California growers say retailers can expect promotable volumes of strawberries for Easter.
But with the holiday falling on April 24 — nearly three weeks later than last year — some are giving demand an early nudge.
“Typically we don’t have to create demand early,” said Jim Roberts, vice president of sales at Naples, Fla.-based Naturipe Farms. “Easter does that for us just as we’re starting to ramp up production in California. With a late holiday, we’re getting out to our retail trade earlier and doing a lot of smaller ads for 2-, 3- and 4-pound sizes.”
In mid-March most of the buying was happening in Oxnard, Calif., said Russ Widerburg, sales manager at Boskovich Farms there. Santa Maria was expected to pick up momentum two to three weeks later, with Watsonville and Salinas to follow.
“With Florida petering out a bit and Mexico slowing down, it helped demand on our fruit in the East,” Widerburg said. “We have a two-month gap between Valentines (Day) and the Easter pull, but quality and demand on berries was steady and retailers have had promotions to move the fruit.”
Oxnard traditionally peaks in late March through April. Weather changes are one wildcard as Easter approaches.
“Most growers will be confident about putting some good promotional pricing out there for Easter, if we can stay away from rain or heat spells,” Widerburg said. “But in the past they’ve been reluctant to give an $8-10 price when it’s $12-14 on the open market.”

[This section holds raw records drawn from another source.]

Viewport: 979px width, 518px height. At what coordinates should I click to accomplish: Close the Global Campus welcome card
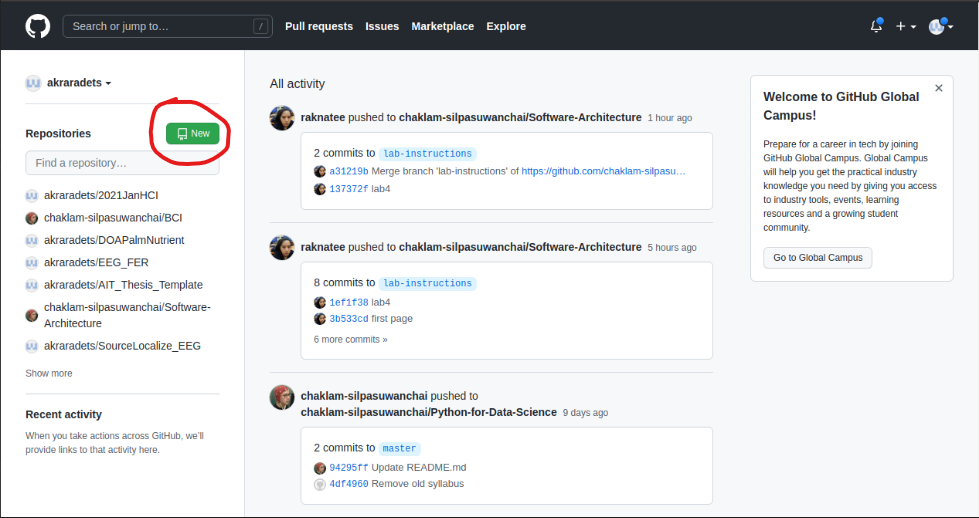point(938,88)
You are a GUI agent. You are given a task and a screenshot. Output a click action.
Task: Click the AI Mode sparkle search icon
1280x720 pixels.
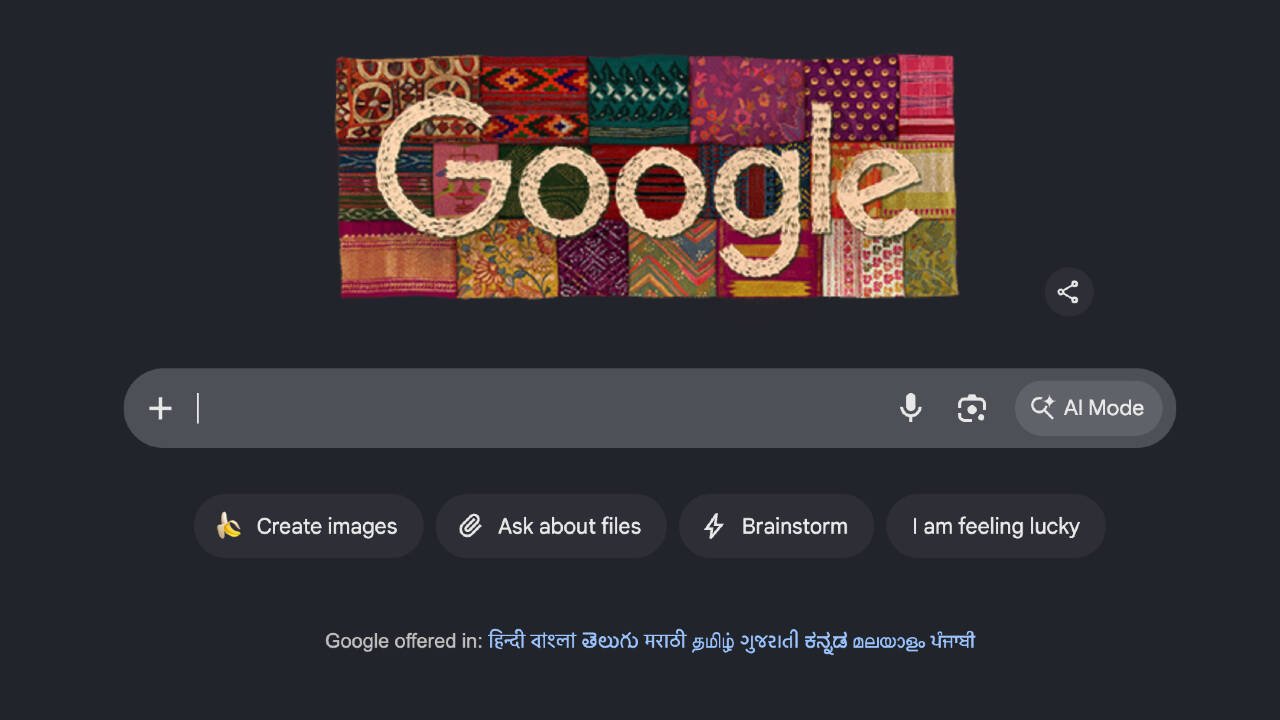(1042, 408)
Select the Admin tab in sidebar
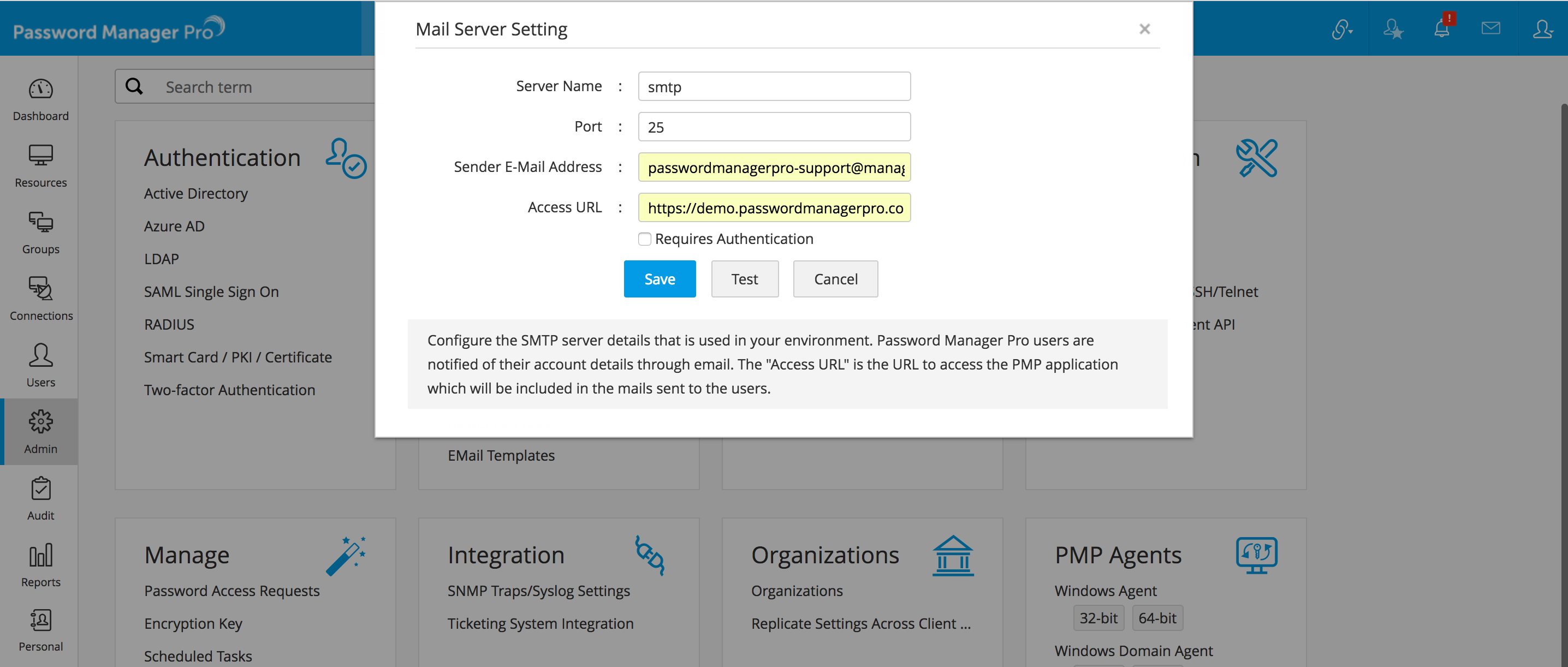This screenshot has height=667, width=1568. pos(40,432)
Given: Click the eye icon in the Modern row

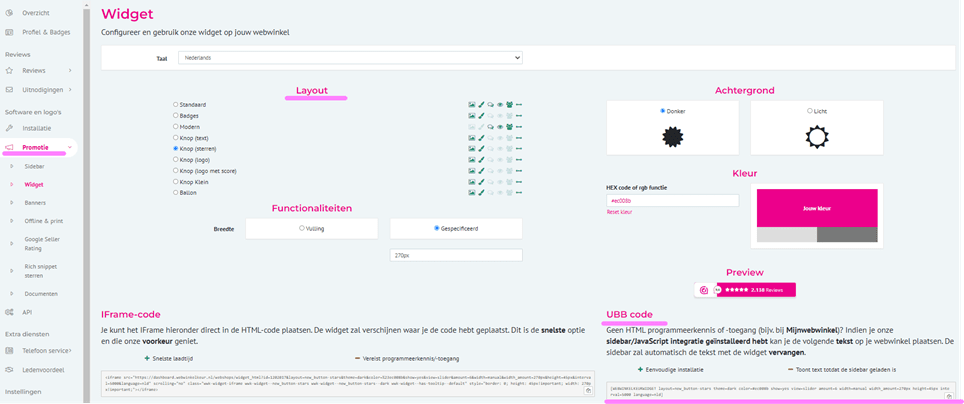Looking at the screenshot, I should click(500, 127).
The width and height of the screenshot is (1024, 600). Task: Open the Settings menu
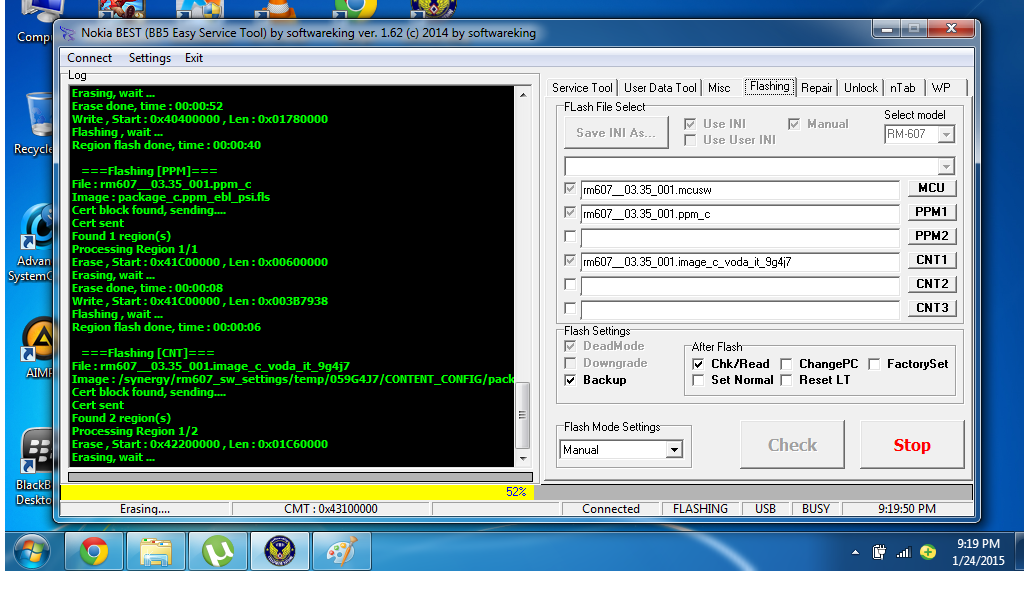click(149, 58)
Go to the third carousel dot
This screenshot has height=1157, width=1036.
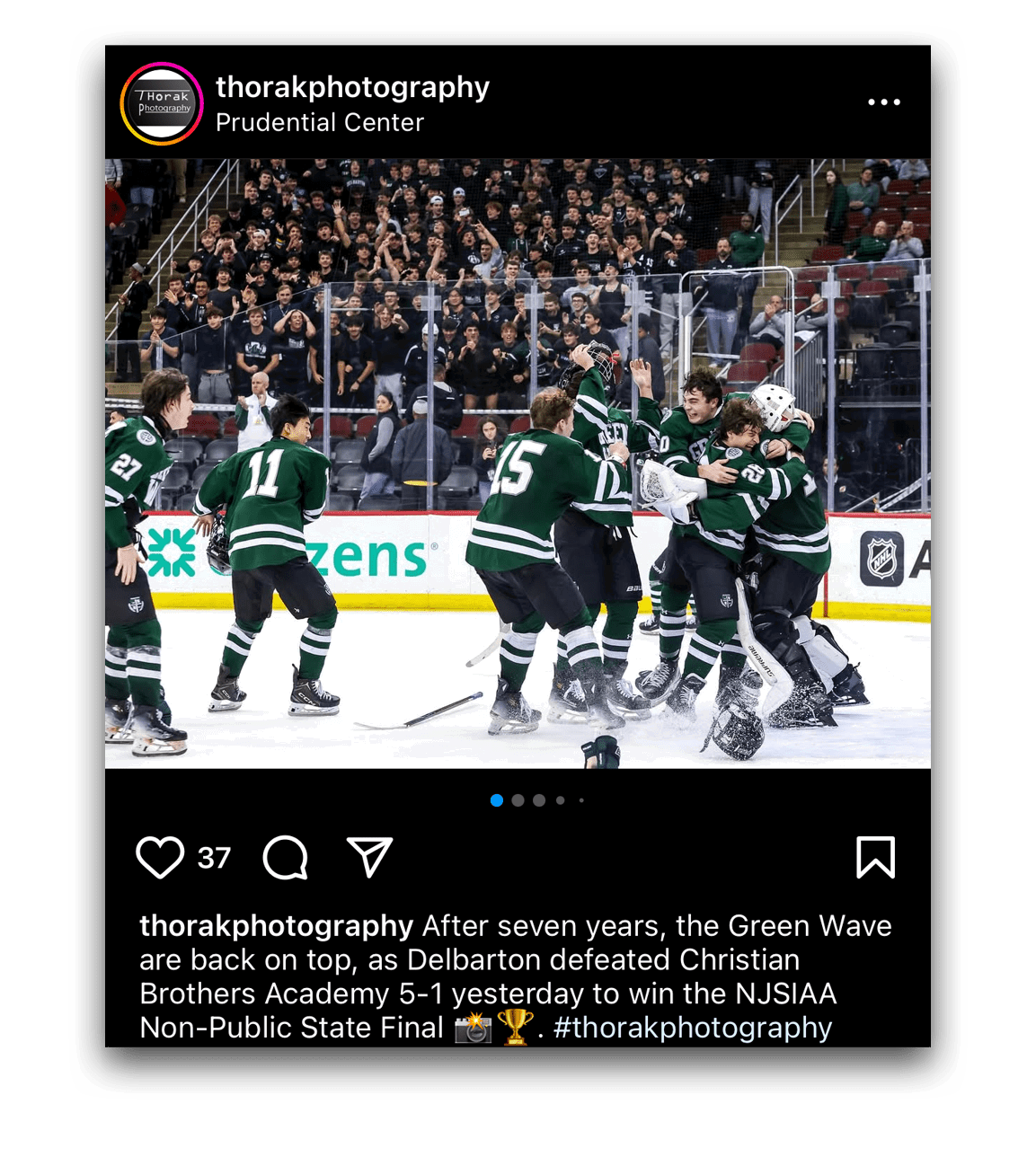539,800
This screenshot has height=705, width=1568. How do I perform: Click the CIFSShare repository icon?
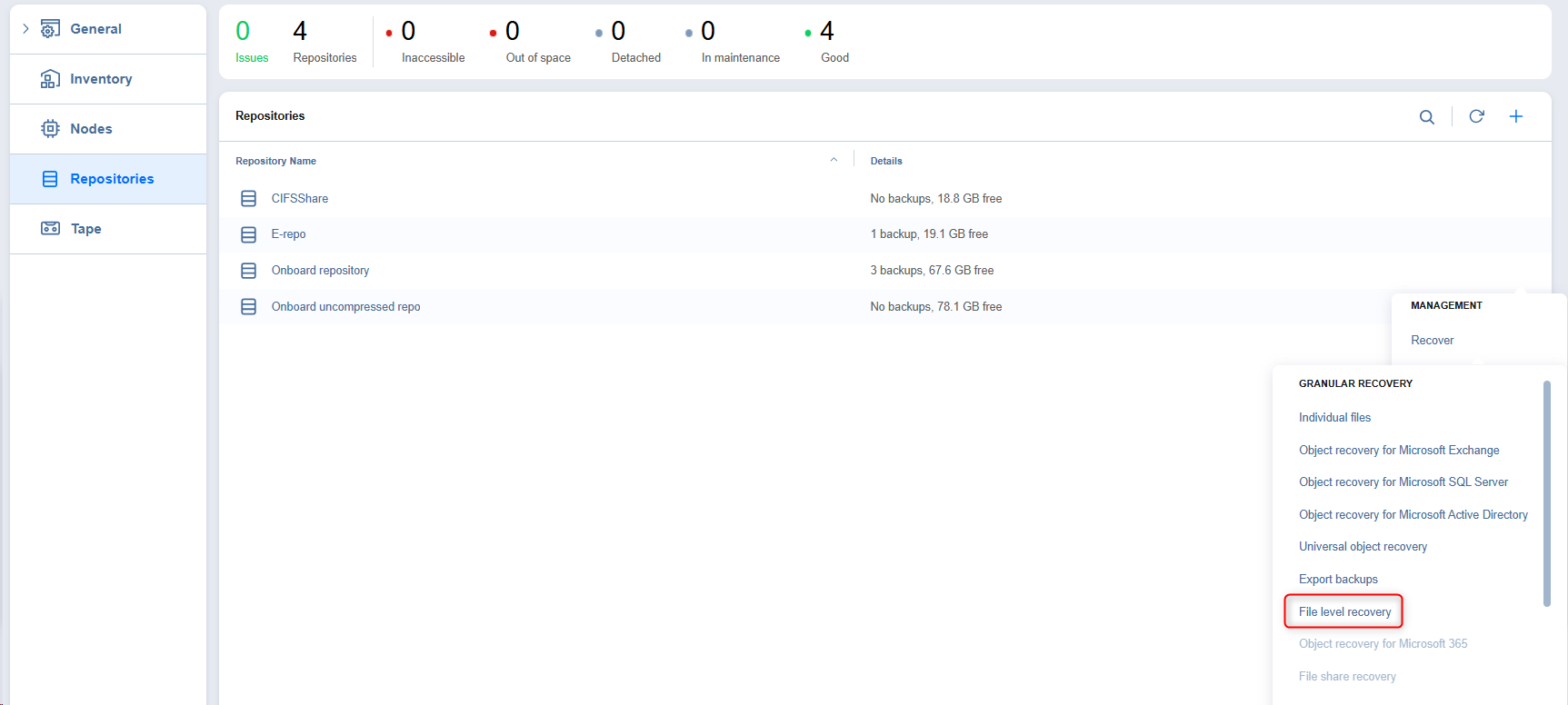click(248, 198)
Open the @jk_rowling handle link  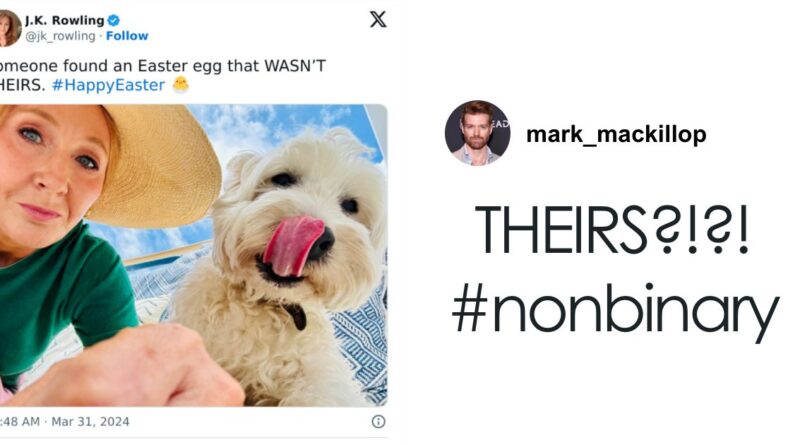(x=60, y=36)
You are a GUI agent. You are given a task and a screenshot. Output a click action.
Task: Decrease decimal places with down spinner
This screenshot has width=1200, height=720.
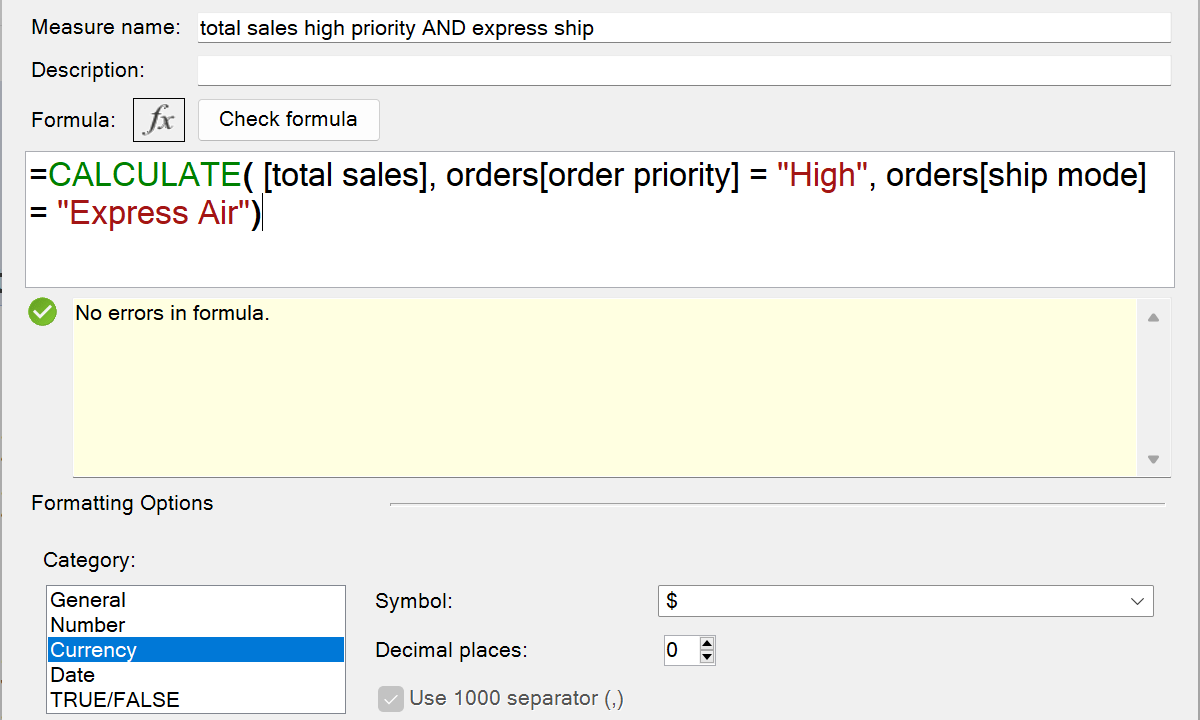pos(707,657)
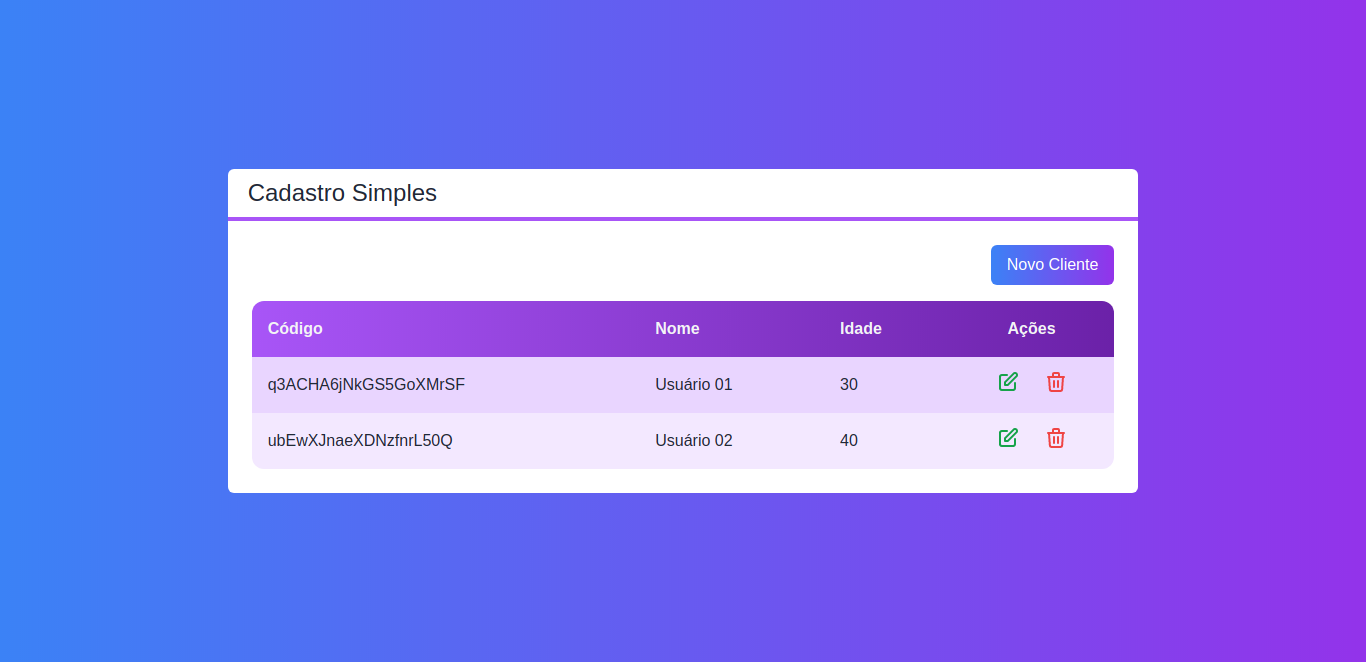Select the green pencil icon in first row
The image size is (1366, 662).
pyautogui.click(x=1008, y=381)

Prices for 8-pound flats out of Oxnard were mostly $10 on March 14, the U.S. Department of Agriculture reported. That was about $1-2 higher than Florida. Year-ago Oxnard prices were $12. The Florida and Mexico deals are expected to be over by Easter.
“Overall, supply is up,” said Tom Am Rhein, vice president of Salinas-based Naturipe Berry Growers. “There will be plenty of fruit for Easter, but how much depends on what happens in Santa Maria. That’s the one district that got hurt a bit with hail and everything. It depends on how fast they come back.”
California Giant Berry Farms, Watsonville, says growth is on track.
“We’re increasing 10% to 20% each week,” said Cindy Jewell, director of marketing. “Once temperatures reach the 50s at night, by the end of March, we’ll really be picking up the volume in the southern districts. We won’t need to do much promoting. By then consumers are automatically looking.”
Alan Tagami, sales manager at Seven Seas Berry Sales, Watsonville, said mid-March volume was slightly below expectations.
“Our numbers are behind last year by about a week, but we’ll see increases in the next couple weeks,” he said. “We’re experiencing very good markets. Our East Coast customers are moving away from the Florida and Mexico deals and concentrating on California.”
Edward Ortega, a partner in Beach Street Farms, Watsonville, said prices are likely to be sufficient for growers.
“We expect a decent market, considering the freezer market is really hot,” he said. “They’re in need of a lot of supply. The usage of frozen strawberries is really up, and that industry is at its lowest point in inventory for quite some time. Coupled with a good supply of fresh, we expect a good market.”
Oxnard could still be picking fresh through June if quality remains high, Widerburg said. If not, the freezer market is the alternative for June fruit.